Eskisi gibi olmayacak

Artık hiç bir şey eskisi gibi olmayacak!
Dahası olmuyor. Ne borsa eskisi gibi coşkuyla yükseliyor, ne döviz düşüyor.
Hele faizler artık hiç eskisi gibi değil. Yükseliş trendine girdi.
Bütün dünya krizle boğuşurken biz dimdik ayakta durmuş iken şimdi ekonomimiz yaprak gibi dökülüyor.
İflas isteyen firma sayısında artış var. Gazeteler icra ilanı ile dolu. İcranın büyük bir bölümü bankalar tarafından yapılmış. Ya konut kredisi, ya da tüketici kredisi.
İyi de neden böyle oldu?
Necati Şaşmaz’ın dediği gibi bize nazar mı değdi?
Ortada nazar filan yok!
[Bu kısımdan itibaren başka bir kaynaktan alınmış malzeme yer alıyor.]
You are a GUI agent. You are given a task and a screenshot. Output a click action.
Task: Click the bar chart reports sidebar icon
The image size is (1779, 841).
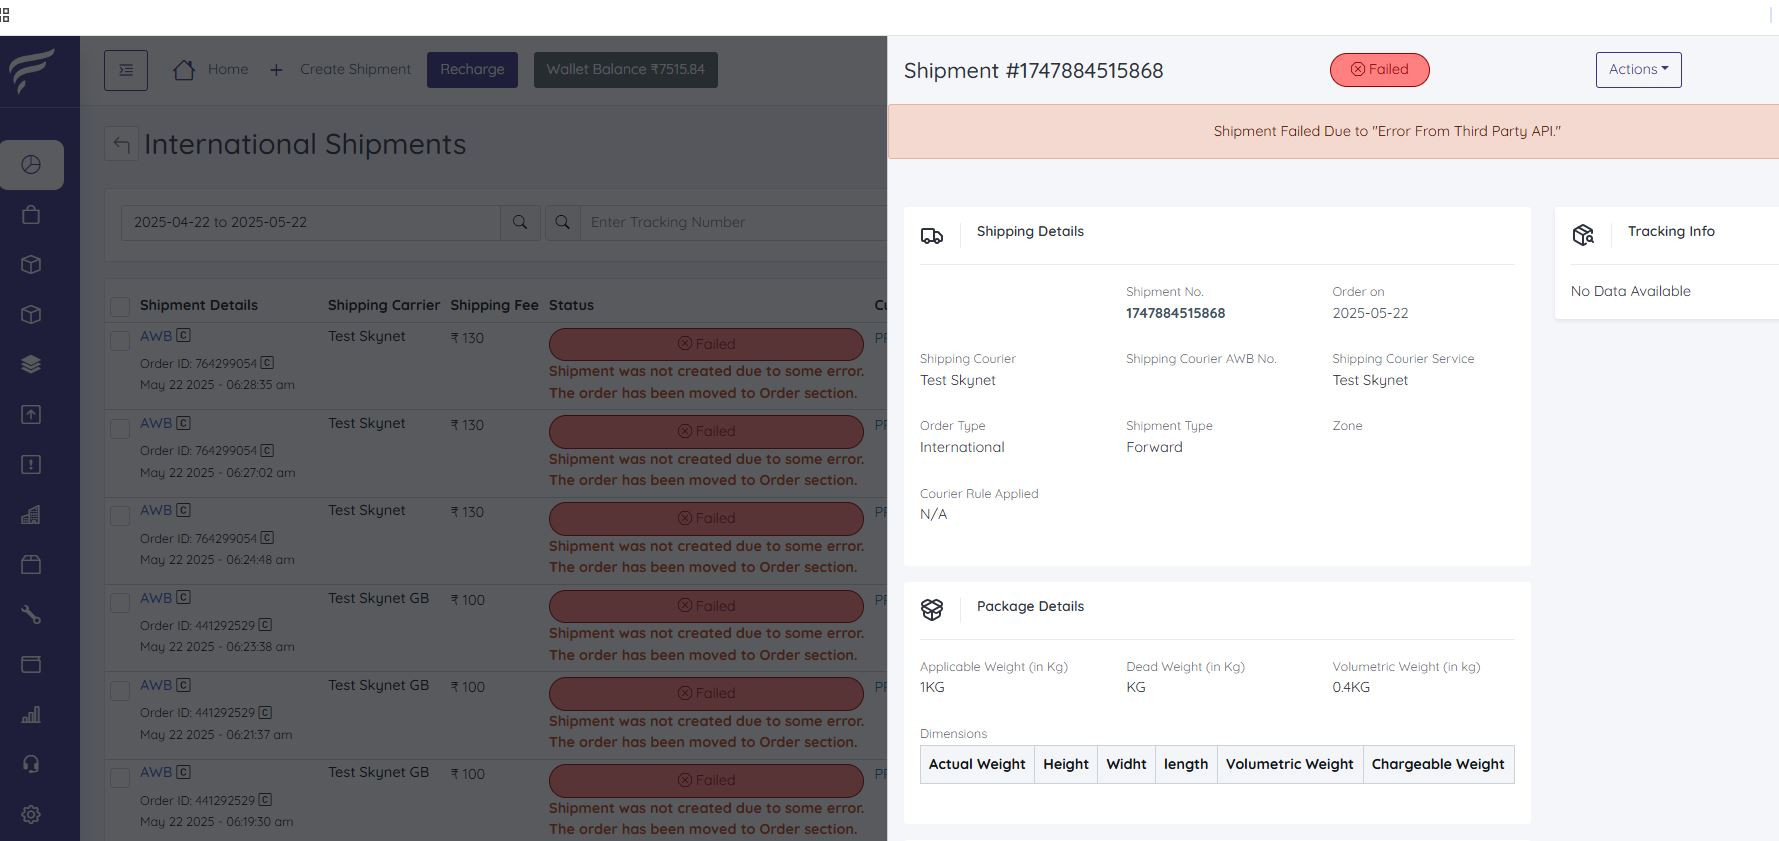[x=31, y=715]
Sadece balayı bitti!
Ünlü iktisatçı Nouriel Roubini, Türkiye’nin de aralarında bulunduğu diğer birçok yükselen piyasada son dönemde bir ekonomik yavaşlamanın yaşandığına dikkat çekerek “Balayı sona mı erdi?” diye sordu.
Bugüne kadar Türkiye bir balayı süreci yaşıyordu.
Üretmeden tüketiyor, bunu da sıcak para ile finanse ediyordu.
Bu kısır döngü elbette sonsuza kadar devam etmeyecekti. Bir noktada sıcak para Türkiye’yi terk edecekti.
Sonunda Türkiye’yi terk ediyor.
Türkiye bir nevi kaderiyle baş başa kalıyor.
Burnundan kıl aldırmayan ekonomi yönetimi çaresiz, paranın patronu Merkez Bankası ise körler orkestrasını yöneten şef gibi batonu sallayıp duruyor. Ancak onu ne gören var ne de ona uyan. Ortada karmakarışık bir ritim dahası kabus müziği var.
Merkez Bankası TL’yi güçlü göstereceğim diye 6.5 milyar dolar sattı ama döviz halen yükseliyor. Hatta her müdahale ile biraz düşen döviz sıcak para için daha ucuzdan alıp kaçma fırsatı yaratıyor.
Türk ekonomisindeki sıcak para ülkeye yaklaşık 8 yıldır tatlı bir hayat sundu. Hükümet aslında hiç bir şey yapmamasına rağmen ekonomi tıkırında gitti. Şimdi her şey ters gidiyor. Üstelik Merkez Bankası’nın dövizi düşürmek için çektiği faiz silahı da para etmedi.
Faizler uzun bir aradan sonra yeniden yüzde 10 seviyesine geldi. Bankalar deli gibi mevduat yarışına başladı. Çok değil daha 2 ay önce mevduata yıllık yüzde 5.5 faiz veren bankalar faiz yarışını başlattı ve aylık mevduata yüzde 9.50 faiz veriyor.


Sorun bundan sonra


Sıcak para Türkiye’ye hep girdi. Özellikle bankalar bu sıcak para dalgasından çok büyük kâr elde ettiler.
Yurt dışından yüzde 1’in bile altında bir faizle aldıkları dövizi Türkiye’de satıp, vatandaşa tüketici ve konut kredisi olarak verdiler. Nasıl olsa dolar yükselmiyordu. Bankalar faizsiz bu parayı vatandaşa ihtiyaç kredisi adı altında yüzde 40’a varan faiz oranıyla sattılar. Bu döngü bankaların kârına kâr kattı.
Sorun bundan sonra başlıyor. Bir çok bankanın çok ciddi sendikasyon kredisi var ve dövizdeki her 1 kuruşluk artış bu bankaları sıkıntıya sokuyor. Doların yükselişi özellikle 2 liraya doğru hareketi bankaların kâbus görmesine ve o kâr patlaması yapan bilançolarının zarara dönmesine neden olacaktır. Tabii ki bir başka kâbusları ise dönmeyen krediler olacaktır.
Bu durumda vatandaş ne yapmalı?
Son iki aydır söylediğim gibi ayağını yorganına göre uzatıp, zaruri hiç bir ihtiyacının dışında para harcamamalı.
Çünkü bu yazın ortasında bizi çok ciddi kış bekliyor!